== Segment start ==

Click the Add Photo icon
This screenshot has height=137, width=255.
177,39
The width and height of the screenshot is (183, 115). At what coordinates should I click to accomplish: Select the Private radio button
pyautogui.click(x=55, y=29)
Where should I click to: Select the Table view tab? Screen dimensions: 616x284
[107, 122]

== Segment end ==
== Segment start ==

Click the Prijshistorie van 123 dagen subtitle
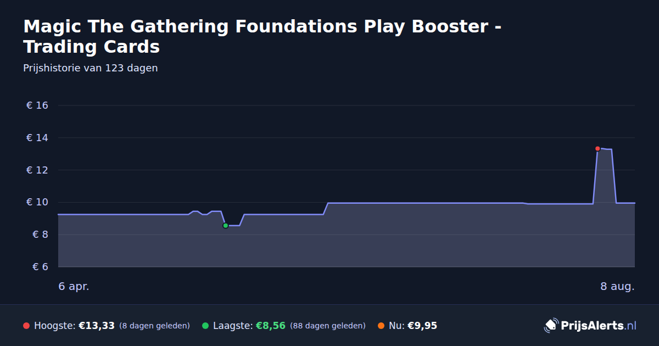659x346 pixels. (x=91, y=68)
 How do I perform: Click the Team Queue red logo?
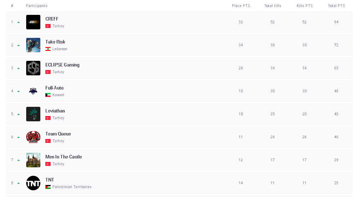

== Segment end ==

Output exactly, and only, the lines of the entries above from the one with "Click the Prijshistorie" up to and including the one with "How do I perform: Click"; pictures are to be left out.

SOLUTION TO THE PROBLEM
Click the Prijshistorie van 123 dagen subtitle
659x346 pixels. (x=91, y=68)
 How do I perform: Click the Team Queue red logo?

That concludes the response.